*Supplied data:*
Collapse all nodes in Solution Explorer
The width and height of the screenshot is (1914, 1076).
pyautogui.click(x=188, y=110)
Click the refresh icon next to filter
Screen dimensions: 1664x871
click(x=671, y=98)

--

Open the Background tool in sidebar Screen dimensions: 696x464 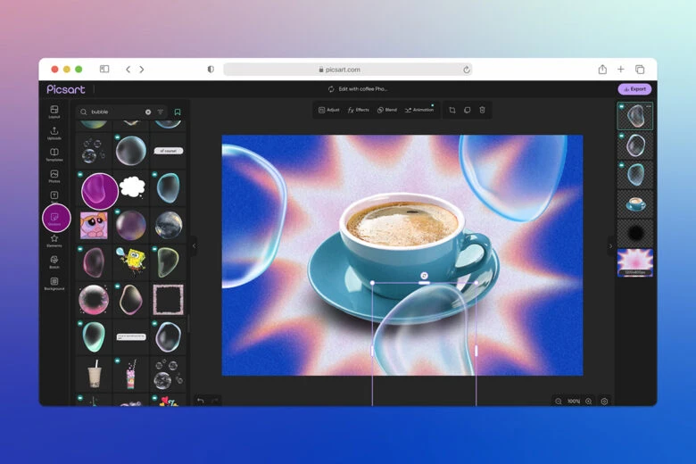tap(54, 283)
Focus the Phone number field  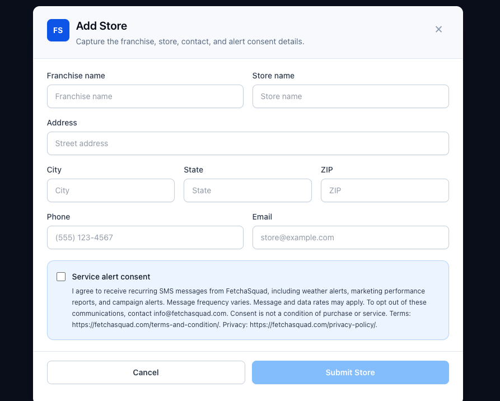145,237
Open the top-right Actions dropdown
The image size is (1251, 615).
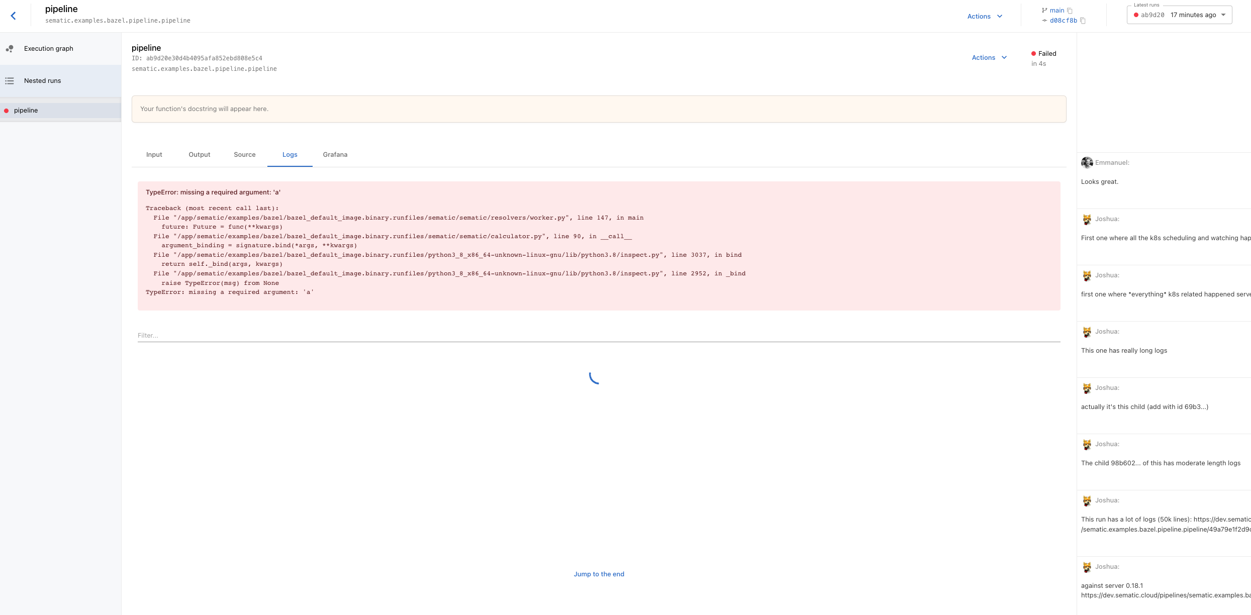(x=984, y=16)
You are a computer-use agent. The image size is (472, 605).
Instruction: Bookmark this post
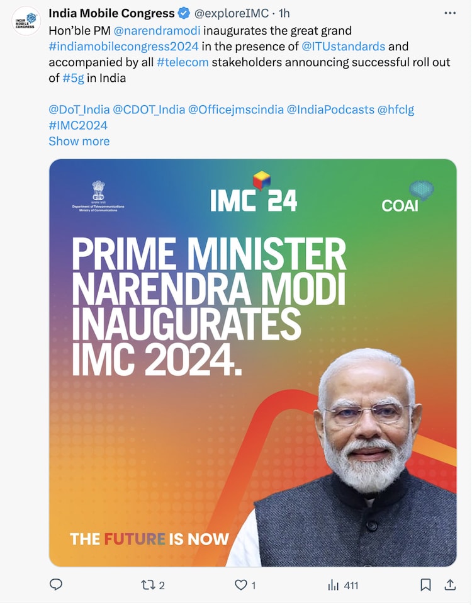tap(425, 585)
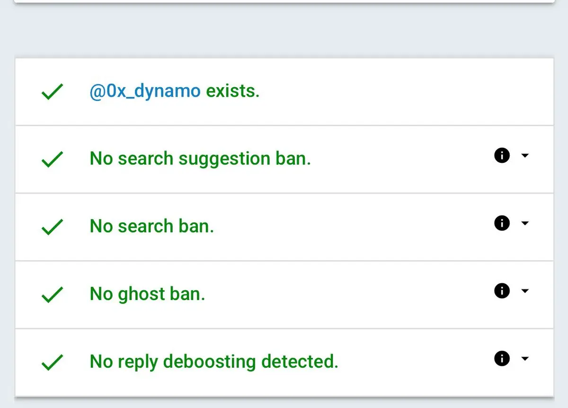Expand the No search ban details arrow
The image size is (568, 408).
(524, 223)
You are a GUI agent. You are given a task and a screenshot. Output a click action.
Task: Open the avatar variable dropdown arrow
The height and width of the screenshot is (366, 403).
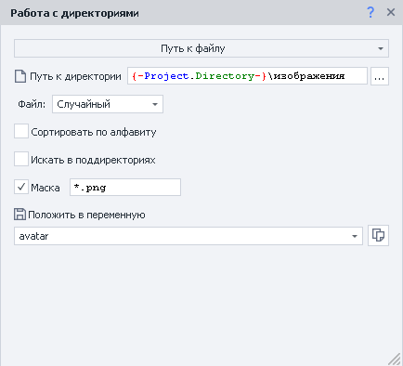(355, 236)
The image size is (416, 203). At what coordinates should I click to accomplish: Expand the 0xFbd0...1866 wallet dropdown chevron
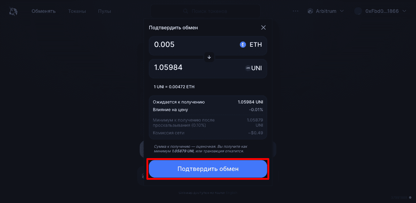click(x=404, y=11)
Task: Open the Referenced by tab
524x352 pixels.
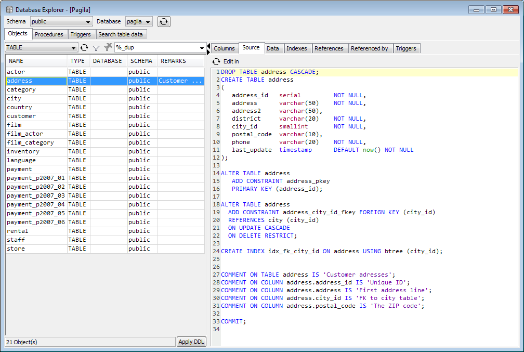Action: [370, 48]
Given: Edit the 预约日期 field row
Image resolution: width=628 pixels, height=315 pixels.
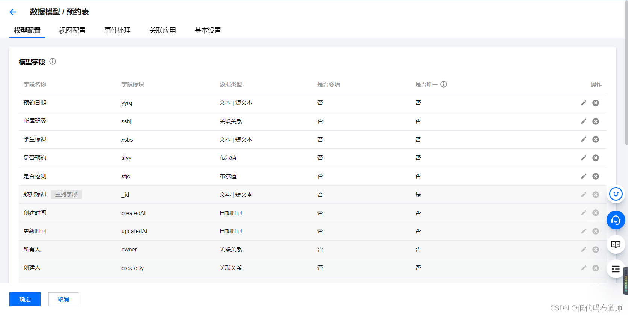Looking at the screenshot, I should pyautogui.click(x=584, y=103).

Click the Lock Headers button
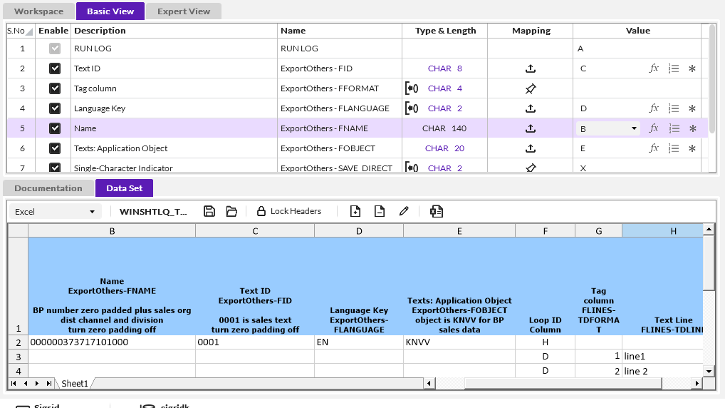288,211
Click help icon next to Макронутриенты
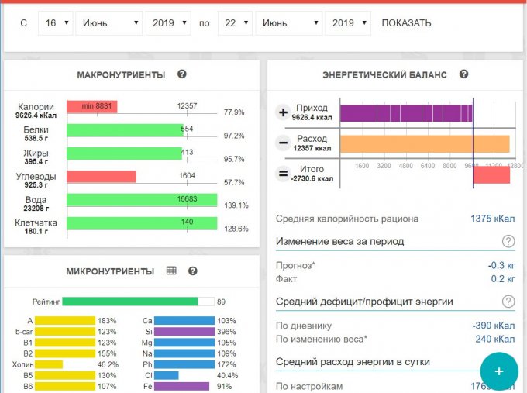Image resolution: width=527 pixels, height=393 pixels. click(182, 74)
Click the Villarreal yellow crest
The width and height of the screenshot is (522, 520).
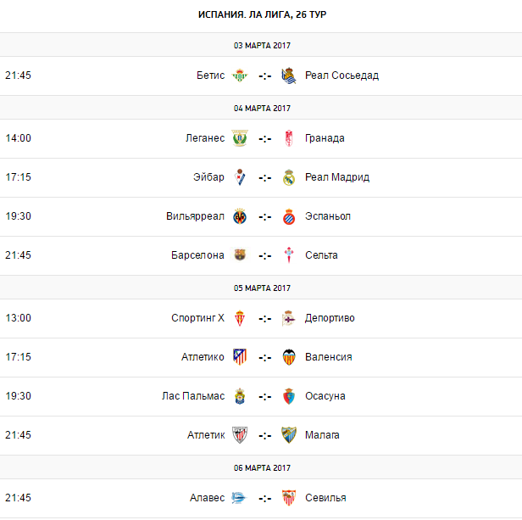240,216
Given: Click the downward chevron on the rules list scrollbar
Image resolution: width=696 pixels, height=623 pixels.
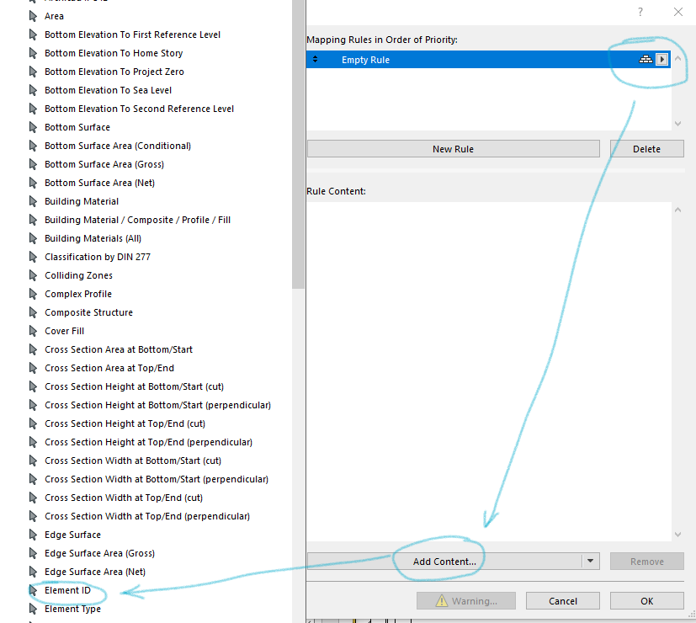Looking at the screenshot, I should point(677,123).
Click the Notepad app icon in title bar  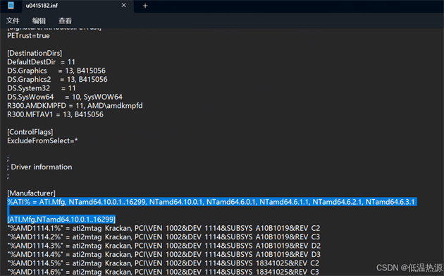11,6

--

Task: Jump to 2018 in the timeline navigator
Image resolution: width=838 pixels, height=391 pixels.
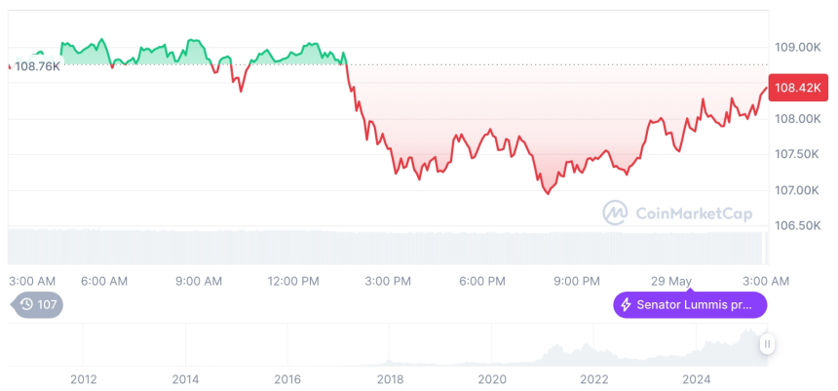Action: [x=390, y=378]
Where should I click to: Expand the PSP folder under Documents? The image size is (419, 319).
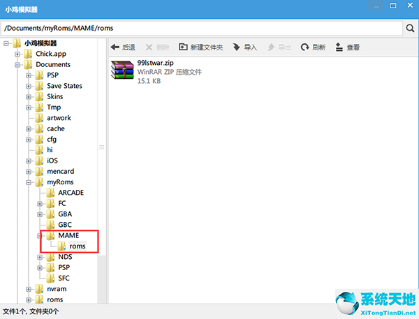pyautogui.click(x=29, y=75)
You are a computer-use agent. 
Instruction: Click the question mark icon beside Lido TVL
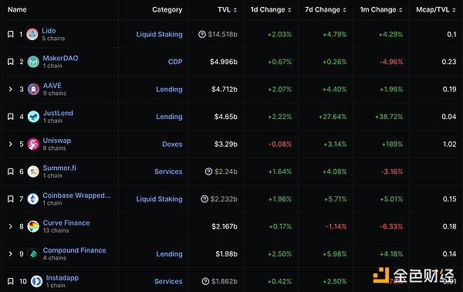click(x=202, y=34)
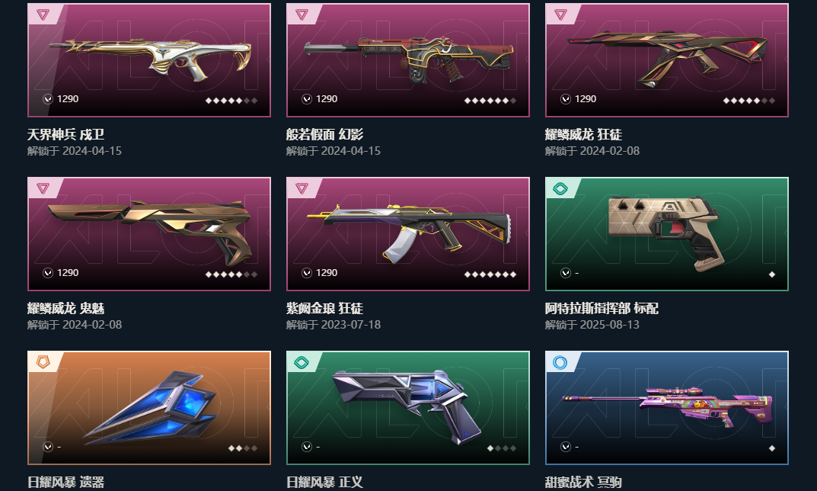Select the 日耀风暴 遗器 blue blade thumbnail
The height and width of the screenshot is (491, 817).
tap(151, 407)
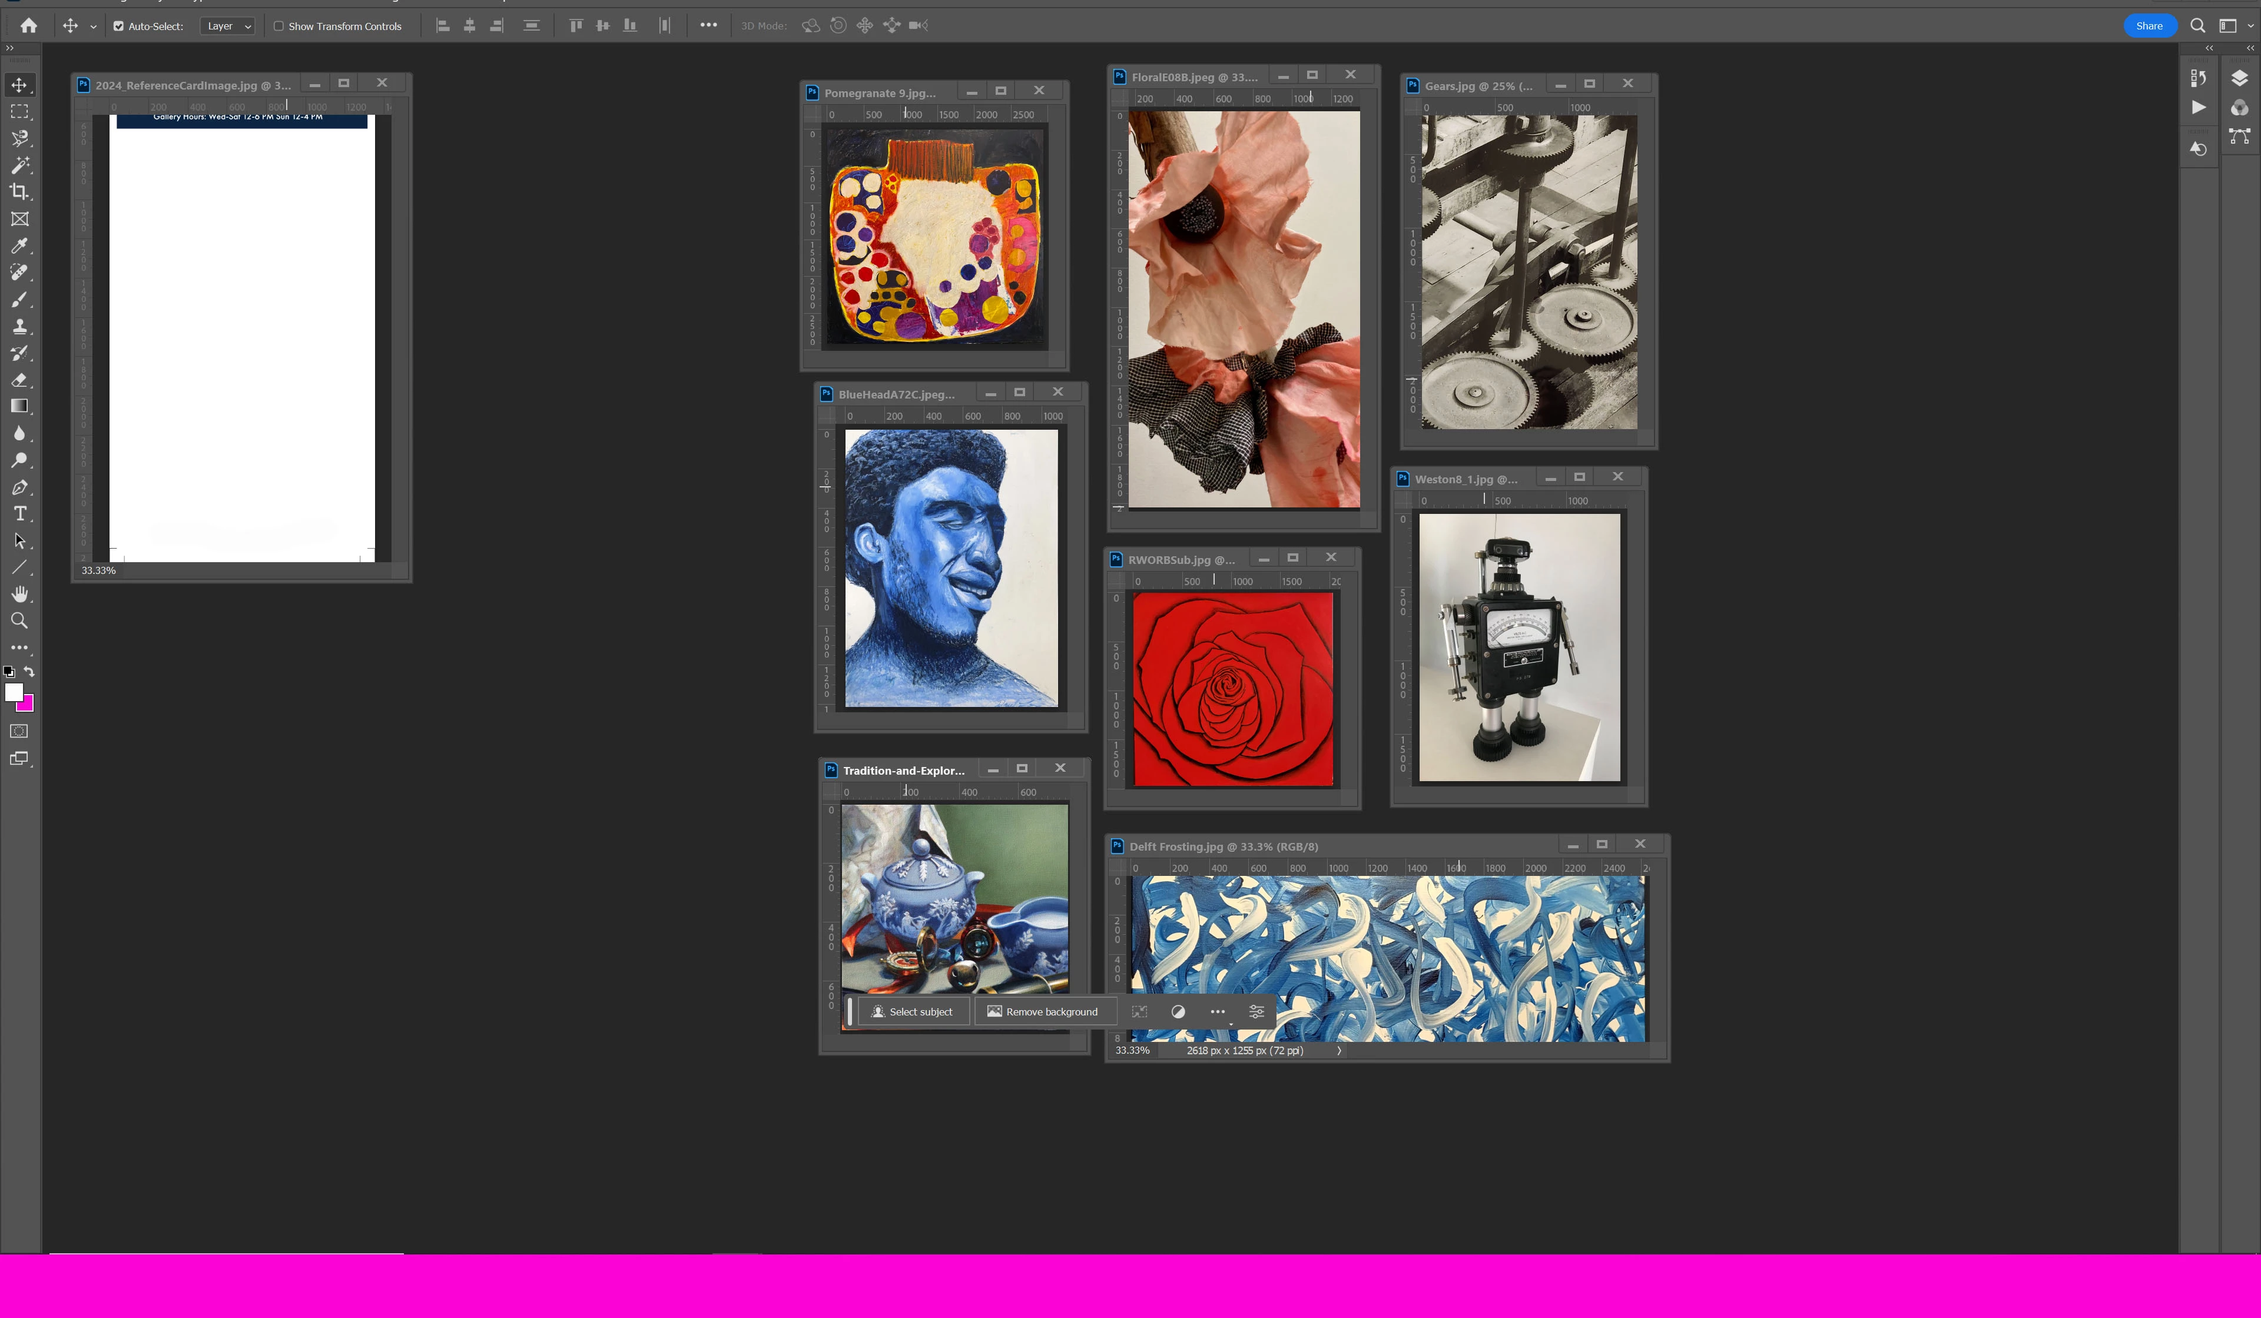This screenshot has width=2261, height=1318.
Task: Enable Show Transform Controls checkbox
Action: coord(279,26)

*Brief:* Rewrite the records in the stretch from the line containing "Open the top-right Actions dropdown" through the line containing "Action: [370, 48]", replacing "dropdown" with "drop-down" and changing nothing else. Leave the pictures out of the output.

*Answer to the exercise:*
Open the top-right Actions drop-down
The image size is (1251, 615).
(x=984, y=16)
You are a computer-use agent. The image size is (472, 605).
Instruction: Bookmark this post
tap(425, 585)
Expand the No search ban details arrow
The image size is (568, 408).
(524, 223)
You are a GUI agent. You are given a task and a screenshot. Output a click action.
Task: Open the avatar variable drop-down arrow
The height and width of the screenshot is (366, 403).
(355, 236)
The image size is (416, 203). At what coordinates should I click to accomplish: Expand the 0xFbd0...1866 wallet drop-down chevron
click(x=404, y=11)
Task: Open the Referenced by tab
524x352 pixels.
Action: [370, 48]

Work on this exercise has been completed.